### YOUR ASSIGNMENT
Find the word "Pokies" in the data. Return every line where it appears.
::::::::
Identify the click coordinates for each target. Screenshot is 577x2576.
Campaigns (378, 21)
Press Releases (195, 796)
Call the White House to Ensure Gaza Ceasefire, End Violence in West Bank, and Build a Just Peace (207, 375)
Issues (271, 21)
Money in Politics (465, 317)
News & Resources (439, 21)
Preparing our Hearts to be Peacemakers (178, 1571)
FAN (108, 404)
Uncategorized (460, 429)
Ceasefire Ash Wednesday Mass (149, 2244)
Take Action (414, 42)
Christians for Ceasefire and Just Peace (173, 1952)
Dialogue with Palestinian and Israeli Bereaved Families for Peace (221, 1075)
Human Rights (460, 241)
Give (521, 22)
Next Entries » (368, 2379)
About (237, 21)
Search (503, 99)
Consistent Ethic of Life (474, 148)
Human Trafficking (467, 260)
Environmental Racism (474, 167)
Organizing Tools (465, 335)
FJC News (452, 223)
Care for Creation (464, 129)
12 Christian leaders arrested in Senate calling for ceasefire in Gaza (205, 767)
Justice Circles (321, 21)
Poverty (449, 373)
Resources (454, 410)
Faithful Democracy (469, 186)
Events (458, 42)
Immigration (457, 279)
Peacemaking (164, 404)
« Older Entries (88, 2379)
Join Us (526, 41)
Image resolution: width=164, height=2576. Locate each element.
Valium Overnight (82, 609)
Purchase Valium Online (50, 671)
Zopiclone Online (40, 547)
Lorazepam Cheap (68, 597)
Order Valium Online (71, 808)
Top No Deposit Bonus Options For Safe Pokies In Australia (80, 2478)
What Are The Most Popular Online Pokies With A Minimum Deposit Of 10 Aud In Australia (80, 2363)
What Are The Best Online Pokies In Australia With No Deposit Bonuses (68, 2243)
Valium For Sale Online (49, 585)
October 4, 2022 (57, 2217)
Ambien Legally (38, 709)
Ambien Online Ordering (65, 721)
::::::::
### TASK RESULT
Top No Deposit Bonus Options For Safe Pokies In Australia (80, 2478)
What Are The Most Popular Online Pokies With A Minimum Deposit Of 10 Aud In Australia (80, 2363)
What Are The Best Online Pokies In Australia With No Deposit Bonuses (68, 2243)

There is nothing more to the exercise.